The second day of APFF 2014 started with a plenary where feminists from 4 countries came together Helen Hakena from Papua New Guinea, Khek Chanreasmey from Combodia, Vernie Yocogan from Philippines and Khadiza Akter from Bangladesh, they all picked up issues of oppression and how they overcame it by mobilising women locally and using creative campaigns of non violent resistance.
Helen discussed about the women displaced due to mining and the impact it had on women and the environment. She spoke about how she mobilised women, and in spite of restrictions on making speeches they carried on with their protests by wearing black badges, organising marches and singing songs!
Khek and Vernie are housing and land rights activist, respectively. Khel mobilised 4200 families that were to be evicted, her struggle for housing rights continues till date. Her slogan on housing camping is ‘even birds need a nest’.
Khadiza, picked up the issues of the garment factory workers of Bangladesh, when she started off working as a young worker in a garment factory, she was appalled at the conditions of abuse and harassment the women worker were facing in the factory. When she started raising questions on the poor conditions In which the young women were working, she was terminated from her services, yet she persisted and managed to organise workers into unions for putting pressure on the garment companies and worked on improving the working conditions by negotiating for better wages, improving their standards of working and thereby ensuring the dignity of the workers in the industry.

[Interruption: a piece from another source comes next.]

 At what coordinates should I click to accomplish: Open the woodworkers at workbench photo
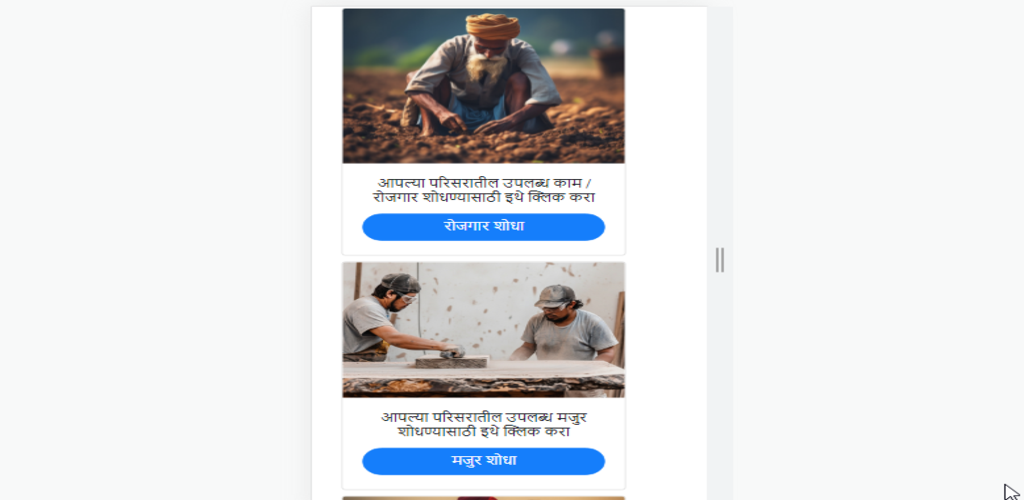click(483, 330)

Sessions attended during the day-
- Promoting Accountability: Using International Mechanisms for the Realisation of Women’s Rights and Gender Equality, this workshop was conducted International Women’s Rights Action Watch, Asia Pacific
The workshop discussed mechanisms such as CEDAW and IECSR which can be used for holding governments accountable, how improved networking in the region and sub region are required for understanding economic rights and economic policies and identifying key violations.
- At the workshop section on “FILM FOR CHANGE” which was organized by Insight Film and Communications TG, we learned about how to use film and other media to help someone have better understanding of goals, need and impacts of our network program/projects.

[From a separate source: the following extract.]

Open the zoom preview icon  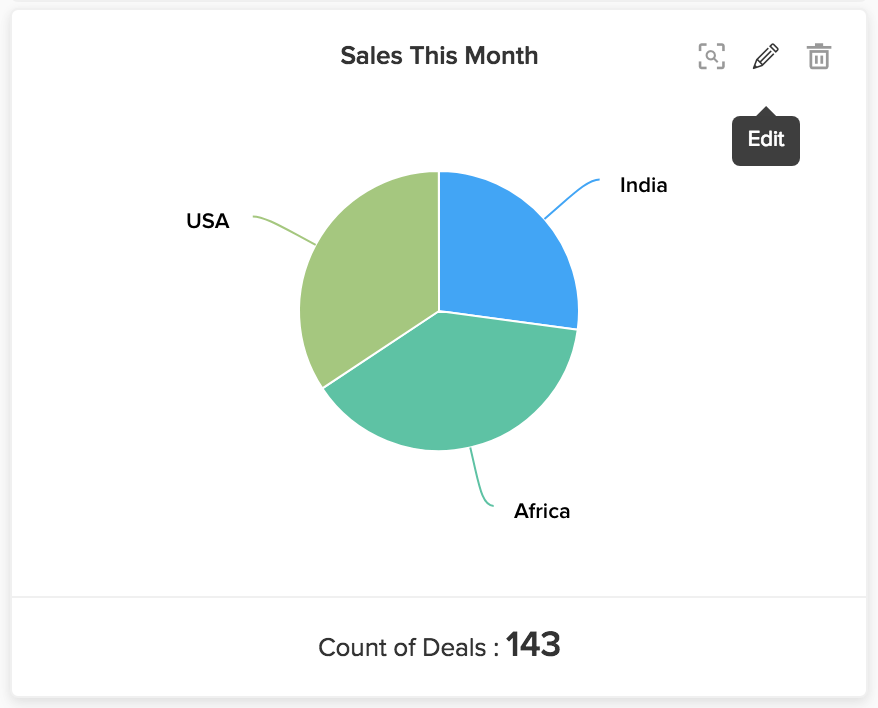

The advantage of using film and social media is to reach people, to raise their awareness, to record action and digital life studies/oral histories etc.
By sharing documentary films on the internet, many people can have access especially potential/contemporary funders.

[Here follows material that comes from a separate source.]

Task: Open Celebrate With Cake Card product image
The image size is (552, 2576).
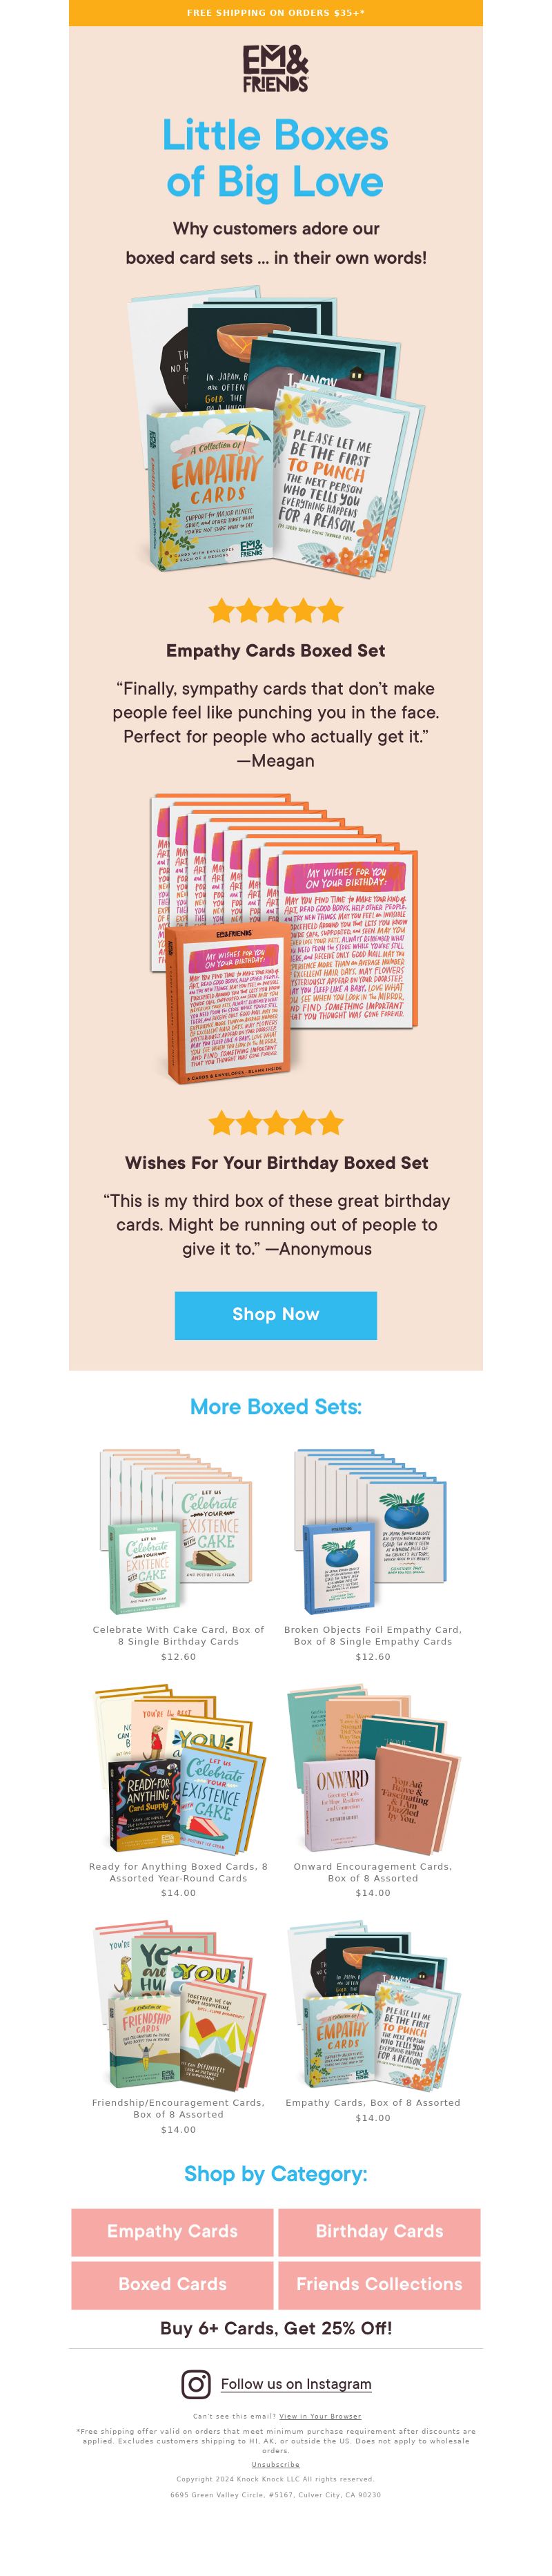Action: [x=178, y=1531]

- Multi generation feminist dialogue on the contextual challenges of women’s movement in asia pacific
This workshop we attended opened dialogues with multiple generations of feminists to talk about knowledge building and activities within the movement and identify some of our best practices that allowed to build alliances to across generation and bridge the gaps.
- Forum theatre for advancing women’s human rights
The workshop demonstrated the powers of theater as a way for people and communities to share their experiences, generate conversation, and enable new insights to emerge. The theatre was to break down isolation and building hope. By working through theatre, both performers and spectators can engage difficult questions in a safe space. It is also an excellent tool for education and awareness rising. Lastly, these insights can be used to advocate for policy and legislative changes.
It provided us an opportunity to discuss analyze and try to find out practical solution to problems by engaging spectators. Forum theatre presents an anti model and asked the spectators to respond about the decision made on stage and motivate them to change it . This provides a safe space for the performers and spectators to engage in a dialogue without being defensive. Danish Sohail showed that theatre can be used across international boundaries. He also said that language is not necessary because the face and body can speak across cultures. Danish gave an example from Pakistan where if women is raped, she must find four wise muslim men to speak for her innocence.
‘Taking APFF Home’-some key learnings and observations-
- Major discussion around the conference were around the question of growing fundamentalism in the region and how it manifests itself in different forms in different countries-in some countries right wing governments are coming to power other enforcing Sharia law and still other by passing regressive legislation such as the ‘Anti- Inter Faith Marriage Act’.
- With financial aid towards women’s empowerment programmes going to private players, and very limited access towards strengthening of the movement, the women’s movement regionally needs to look at other (non-financial) resources for movement building, like, strong volunteer base, skills, visibility(social media) and possibly its strongest asset a strong network and community leadership
- Another important learning at this advocacy platform came from our fellow, young women’s champion Yadanar, who along with other delegates from Myanmar rallied to create awareness about the issue of inter-faith marriages in the country and distributed a statement and thereby built solidarity among other activists in the conference. We learnt a lot about effective advocacy from this experience.